§ **WHAT NEEDS TO BE DONE**: Extract every line of text in the material below word for word, leaving out the pictures.

§ **GIVEN DATA**:
==================================================
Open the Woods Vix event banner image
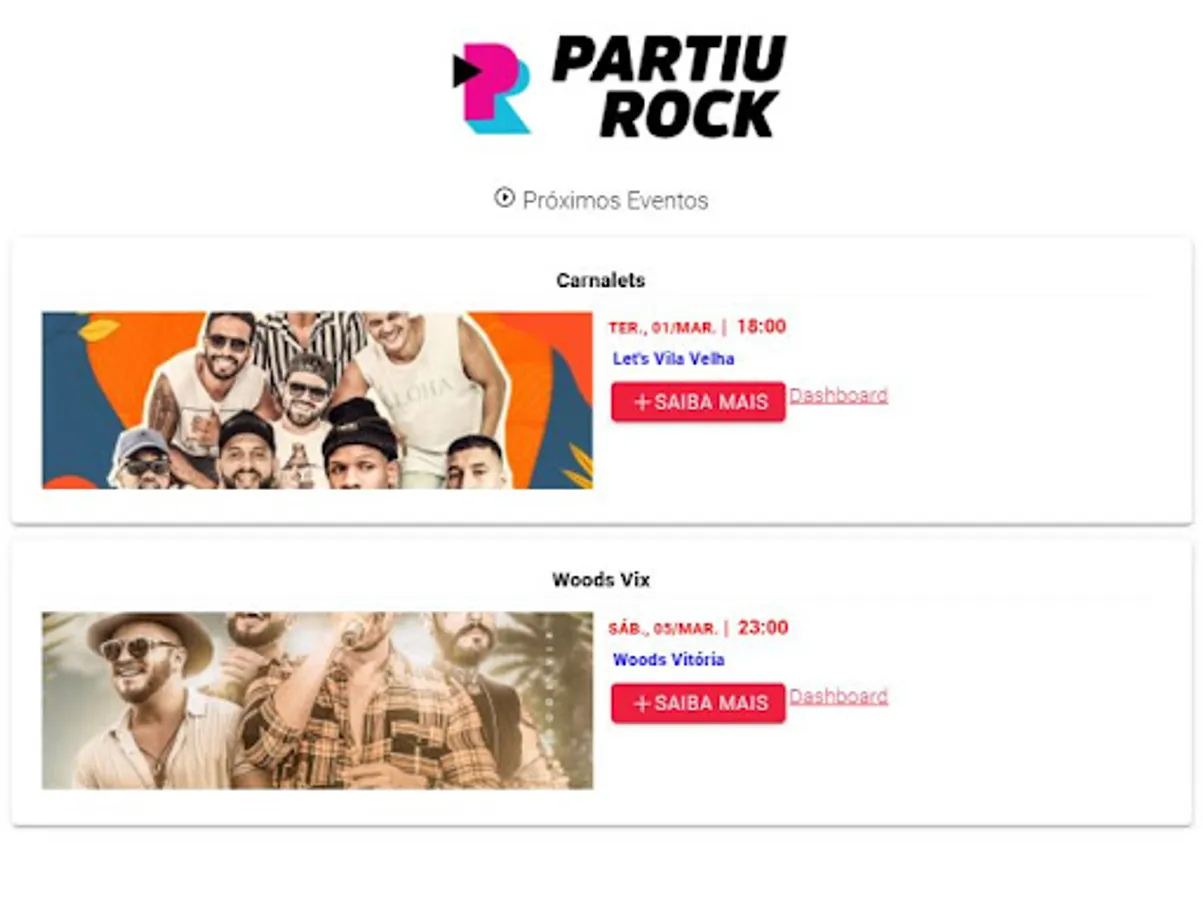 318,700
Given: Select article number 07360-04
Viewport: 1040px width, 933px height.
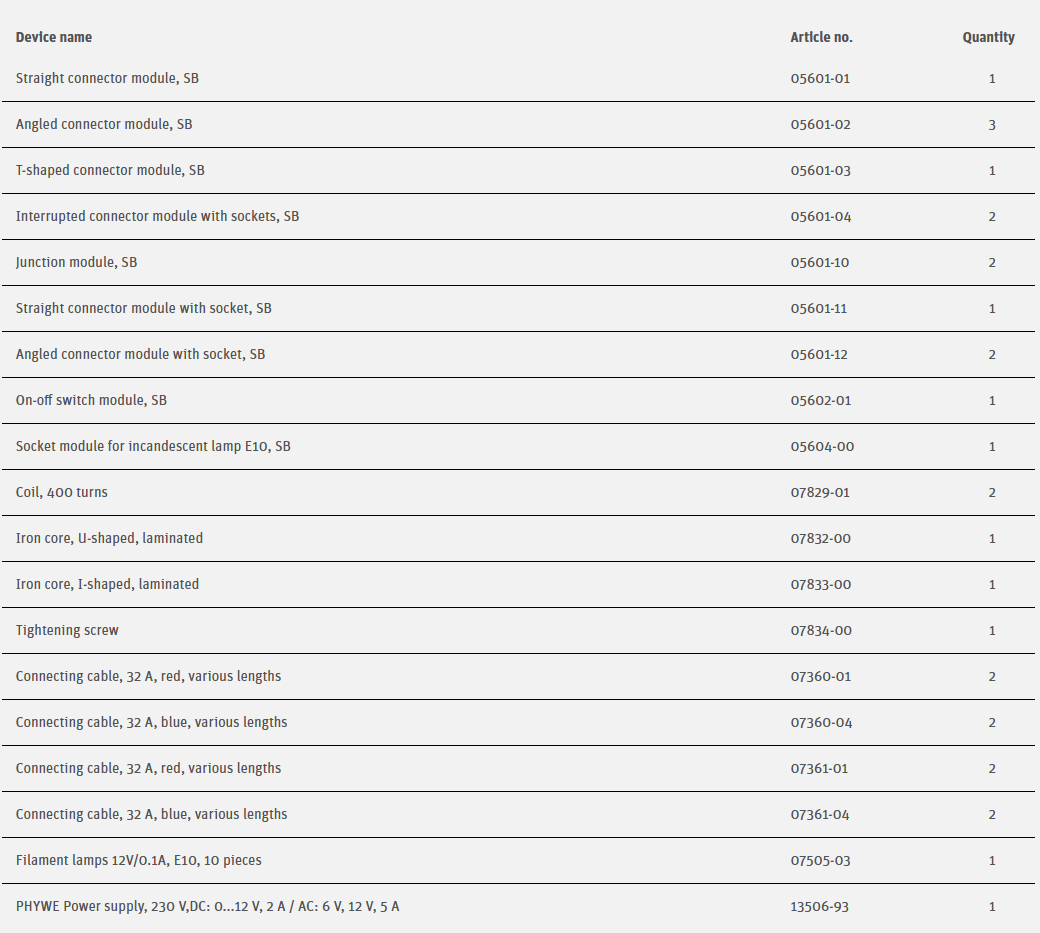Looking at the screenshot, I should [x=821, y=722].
==================================================
§ **ANSWER BELOW**:
Open the Woods Vix event banner image
 318,700
Given: Select article number 07360-04
Viewport: 1040px width, 933px height.
Looking at the screenshot, I should [x=821, y=722].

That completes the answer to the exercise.